→ EXCERPTED PASSAGE:

┌──

Well, for blindcubing I find that my fastest solves, like you Chris, have good memo. I agree with your 75% speed thing. I find my memo is faster if I go slower and memorize efficiently, rather than going all out speed and not memorizing the information as well, which ultimately for me leads to DNF's and slow recall. However, there are some, like Alex Yu, who might disagree because if they go too slow on the memo, their whole time is ultimately slower. (I heard him say that to Jason Baum at Princeton.)


----------



## tim (Apr 12, 2008)

Mhh, i haven't noticed the speed/bld issue. My speedcubing times are usually the same, 19.xx on good days, 22.xx on bad days. And for the speed: That's very strange. On some days i go for 100% speed and can't get sub-23. If i try to slow down on these days, i can easily get sub-20 solves. But on other days i'm more like 20/21 with slow (maybe 60% speed) solves, and if i speed up to almost 100%, i'll get several sub-18s in a row. It's so strange how it depends on the day, if i have to go slow or fast to get good times.

For bld speed: During practice i try to go for 110% memo speed. In most cases i forget two or three images and my overall times are more like 2-3 minutes, because i try to recall the images. (btw. even with more than 110% memo speed, my accuracy is about the same as if i would go slow.)
In competitions my memo speed is more about 75%.


----------

└──

→ RECORDED INFORMATION:
┌──

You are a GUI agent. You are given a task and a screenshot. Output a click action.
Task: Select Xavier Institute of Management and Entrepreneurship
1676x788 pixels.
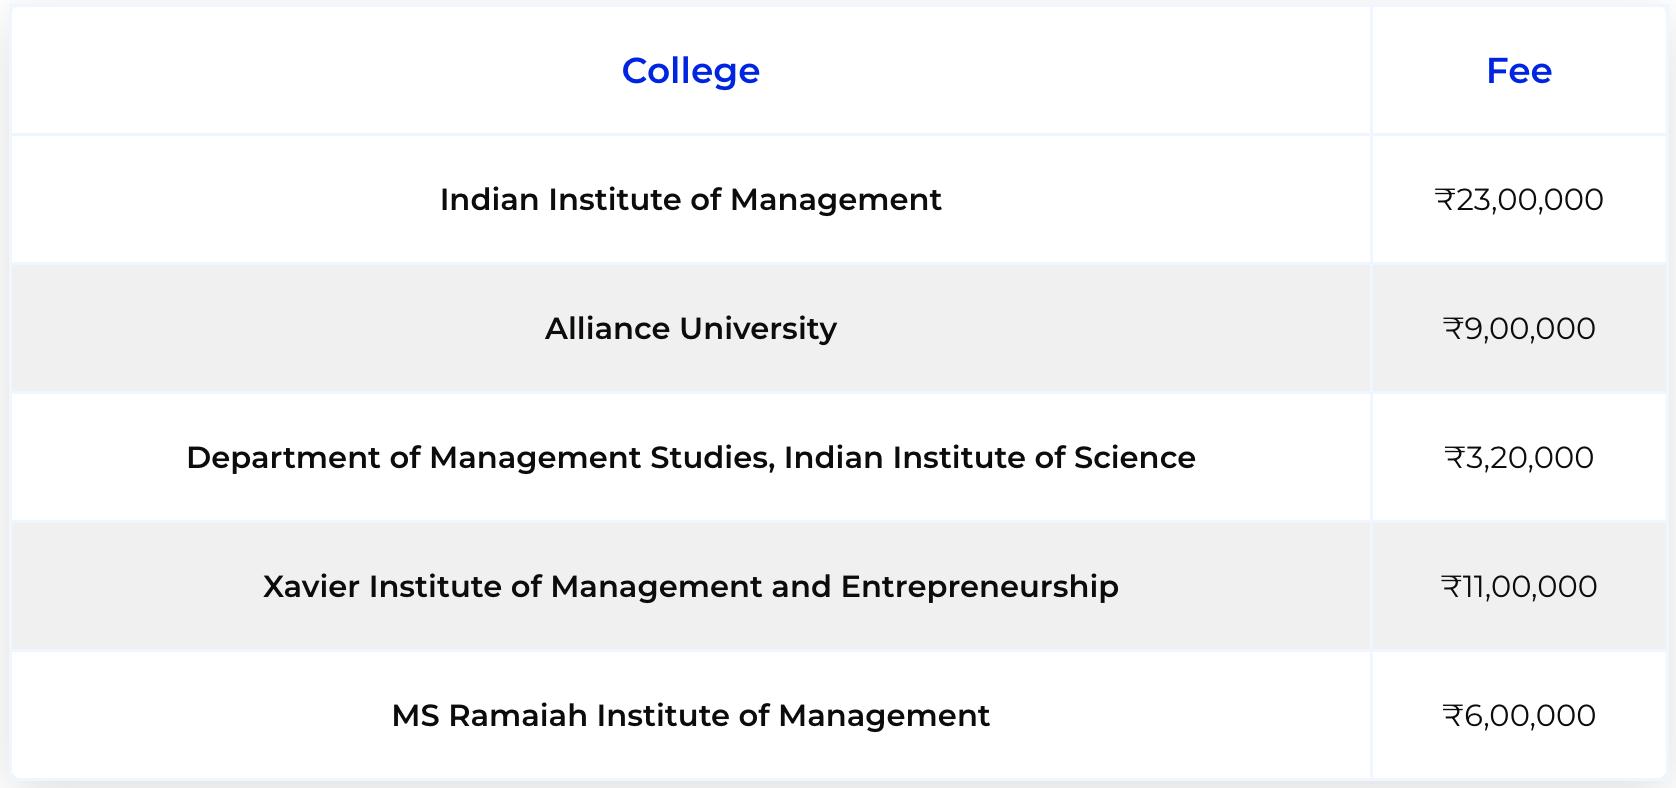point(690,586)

└──

→ PROBLEM TO WORK ON:
Repeat the cubing thread word for word, beginning at the words "## tim (Apr" and stopping after "more about 75%.". You can skip the material above; nothing here depends on it.

→ THE OUTPUT:
## tim (Apr 12, 2008)

Mhh, i haven't noticed the speed/bld issue. My speedcubing times are usually the same, 19.xx on good days, 22.xx on bad days. And for the speed: That's very strange. On some days i go for 100% speed and can't get sub-23. If i try to slow down on these days, i can easily get sub-20 solves. But on other days i'm more like 20/21 with slow (maybe 60% speed) solves, and if i speed up to almost 100%, i'll get several sub-18s in a row. It's so strange how it depends on the day, if i have to go slow or fast to get good times.

For bld speed: During practice i try to go for 110% memo speed. In most cases i forget two or three images and my overall times are more like 2-3 minutes, because i try to recall the images. (btw. even with more than 110% memo speed, my accuracy is about the same as if i would go slow.)
In competitions my memo speed is more about 75%.